Berufsunfähigkeit

Häufig ist eine Lebensversicherung mit einer sogenannten Berufsunfähigkeits-Zusatzversicherung gekoppelt, die grundsätzlich dann eintritt, wenn der Versicherte zu mindestens 50 % auf Grund von Krankheit, körperlichen Gebrechens oder wegen Kräfteverfalls berufsunfähig ist. Weitere Bedingung ist meistens, dass der Versicherungsnehmer nicht in der Lage ist, auch eine andere Tätigkeit, die er auf Grund seiner Kenntnisse und Ausbildung beziehungsweise Fähigkeiten aufnehmen könnte, auszuüben.

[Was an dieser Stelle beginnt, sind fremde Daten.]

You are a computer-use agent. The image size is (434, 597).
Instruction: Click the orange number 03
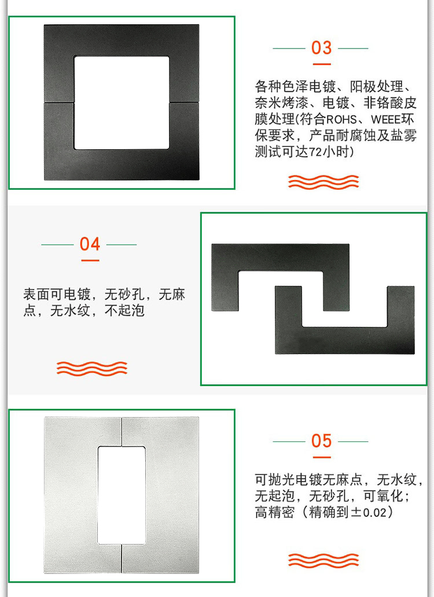[x=321, y=48]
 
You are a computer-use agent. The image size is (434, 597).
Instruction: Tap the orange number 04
[x=90, y=244]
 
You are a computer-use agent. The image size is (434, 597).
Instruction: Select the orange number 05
[x=321, y=441]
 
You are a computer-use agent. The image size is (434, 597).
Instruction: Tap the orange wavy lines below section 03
[x=323, y=182]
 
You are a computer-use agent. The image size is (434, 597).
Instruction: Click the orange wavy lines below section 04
[x=92, y=368]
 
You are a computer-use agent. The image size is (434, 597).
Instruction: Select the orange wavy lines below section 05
[x=323, y=561]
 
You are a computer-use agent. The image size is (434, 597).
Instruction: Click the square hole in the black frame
[x=122, y=103]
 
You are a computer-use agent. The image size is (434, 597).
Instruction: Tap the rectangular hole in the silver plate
[x=122, y=495]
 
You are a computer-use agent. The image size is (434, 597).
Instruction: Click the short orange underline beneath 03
[x=322, y=64]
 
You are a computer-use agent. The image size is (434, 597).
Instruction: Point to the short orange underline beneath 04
[x=90, y=260]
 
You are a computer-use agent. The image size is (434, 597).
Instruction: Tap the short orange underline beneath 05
[x=322, y=457]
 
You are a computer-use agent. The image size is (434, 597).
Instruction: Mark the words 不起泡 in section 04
[x=124, y=311]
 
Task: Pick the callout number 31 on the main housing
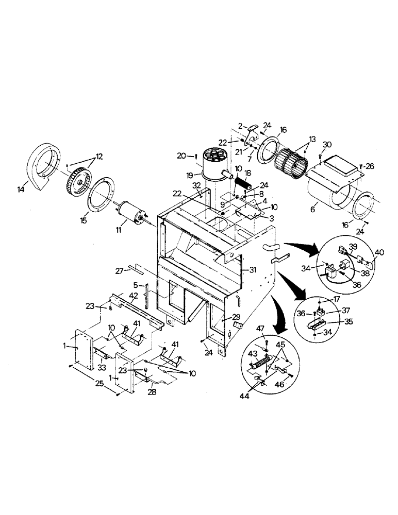click(252, 269)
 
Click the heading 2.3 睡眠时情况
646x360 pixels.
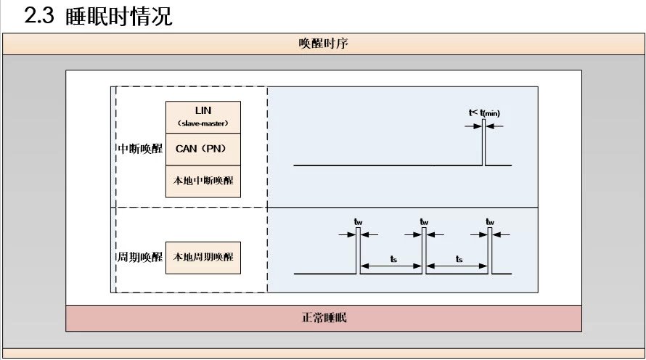pos(99,16)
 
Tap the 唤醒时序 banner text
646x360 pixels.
pos(324,44)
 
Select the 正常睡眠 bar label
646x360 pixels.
pos(324,318)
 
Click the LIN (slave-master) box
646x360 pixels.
pos(203,117)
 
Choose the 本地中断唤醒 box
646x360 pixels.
pos(203,181)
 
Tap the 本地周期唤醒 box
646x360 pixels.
pos(203,257)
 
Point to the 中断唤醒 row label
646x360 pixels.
pos(140,149)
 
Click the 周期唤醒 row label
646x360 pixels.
pos(140,258)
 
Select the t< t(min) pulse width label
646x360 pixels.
pos(484,112)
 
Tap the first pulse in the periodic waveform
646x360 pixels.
pos(358,251)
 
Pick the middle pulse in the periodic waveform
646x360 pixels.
pos(424,251)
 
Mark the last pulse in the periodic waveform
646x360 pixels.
pos(490,251)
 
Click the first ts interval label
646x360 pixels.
pos(392,259)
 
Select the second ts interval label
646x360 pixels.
pos(458,259)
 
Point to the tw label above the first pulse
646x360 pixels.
pos(358,221)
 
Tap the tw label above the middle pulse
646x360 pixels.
pos(424,221)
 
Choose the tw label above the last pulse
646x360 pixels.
pos(490,221)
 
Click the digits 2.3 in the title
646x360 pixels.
pos(39,16)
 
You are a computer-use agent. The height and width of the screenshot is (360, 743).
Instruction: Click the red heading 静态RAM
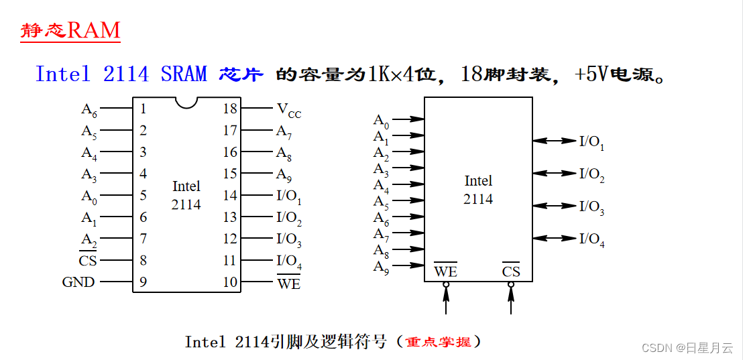coord(70,30)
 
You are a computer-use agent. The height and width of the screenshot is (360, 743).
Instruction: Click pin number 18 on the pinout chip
coord(230,109)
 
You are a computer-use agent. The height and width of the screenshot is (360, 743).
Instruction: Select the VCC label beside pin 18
coord(288,110)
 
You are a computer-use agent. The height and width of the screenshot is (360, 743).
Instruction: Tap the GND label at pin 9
coord(78,282)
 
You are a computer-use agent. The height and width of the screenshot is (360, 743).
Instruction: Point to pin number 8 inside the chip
coord(144,260)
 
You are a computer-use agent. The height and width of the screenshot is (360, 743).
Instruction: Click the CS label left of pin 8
coord(88,260)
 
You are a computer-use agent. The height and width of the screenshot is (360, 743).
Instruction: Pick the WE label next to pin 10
coord(289,283)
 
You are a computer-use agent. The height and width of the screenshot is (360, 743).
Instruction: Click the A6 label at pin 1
coord(89,110)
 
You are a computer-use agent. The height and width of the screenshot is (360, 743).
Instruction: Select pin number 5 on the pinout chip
coord(144,196)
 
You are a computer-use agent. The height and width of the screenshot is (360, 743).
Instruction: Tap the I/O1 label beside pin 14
coord(289,197)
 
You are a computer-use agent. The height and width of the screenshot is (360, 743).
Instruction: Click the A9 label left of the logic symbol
coord(381,267)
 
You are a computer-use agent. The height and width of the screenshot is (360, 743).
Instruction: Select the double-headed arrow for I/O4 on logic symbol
coord(555,238)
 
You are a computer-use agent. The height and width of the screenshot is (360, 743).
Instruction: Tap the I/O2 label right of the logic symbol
coord(591,174)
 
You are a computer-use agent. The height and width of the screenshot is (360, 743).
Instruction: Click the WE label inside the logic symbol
coord(445,272)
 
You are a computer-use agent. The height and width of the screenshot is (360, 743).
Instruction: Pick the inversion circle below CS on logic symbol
coord(511,284)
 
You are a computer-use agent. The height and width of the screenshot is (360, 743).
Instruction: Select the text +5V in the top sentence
coord(593,74)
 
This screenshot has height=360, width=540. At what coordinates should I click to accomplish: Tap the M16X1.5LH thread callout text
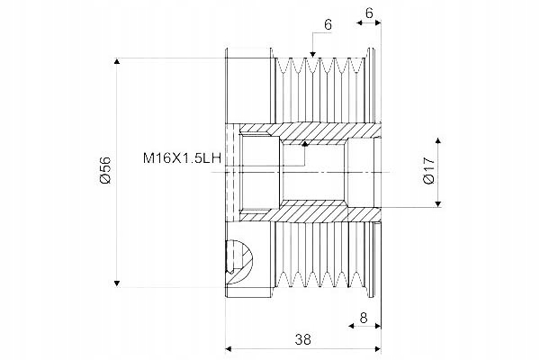point(179,158)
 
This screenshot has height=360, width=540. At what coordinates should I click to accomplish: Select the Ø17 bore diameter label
point(429,172)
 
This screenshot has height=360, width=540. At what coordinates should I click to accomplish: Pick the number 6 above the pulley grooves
point(327,26)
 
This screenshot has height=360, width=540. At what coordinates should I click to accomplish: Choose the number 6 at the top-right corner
point(371,13)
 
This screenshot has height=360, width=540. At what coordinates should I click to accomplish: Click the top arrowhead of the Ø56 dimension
point(118,61)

Die Ausgestaltung im Einzelnen richtet sich nach den jeweiligen Versicherungsbedingungen.

Hier sind also mehre Komponenten zu prüfen: Krankheit, Berufsbild, Verweisungstätigkeit.

Dabei sind Spezialkenntnisse gefordert, um die Vorgaben aus den Versicherungsbedingungen und der Rechtsprechung in die Praxis umsetzen zu können. Diese sind besonders dann gefragt, wenn die Versicherung wegen vorvertraglicher Anzeigepflichtverletzungen vom Vertrag zurück getreten ist oder diesen angefochten hat.

Auf Grund meiner langjährigen Tätigkeit in einem großen Versicherungskonzern kenne ich mich auf diesem Gebiet bestens aus.

Das private Berufsunfähigkeitsversicherungsrecht wird ab 1.1.2008 erstmals gesetzlich geregelt im reformierten VVG (Versicherungsvertragsrecht) und ist nicht zu verwechseln mit der Rente aus der gesetzlichen Sozialversicherung.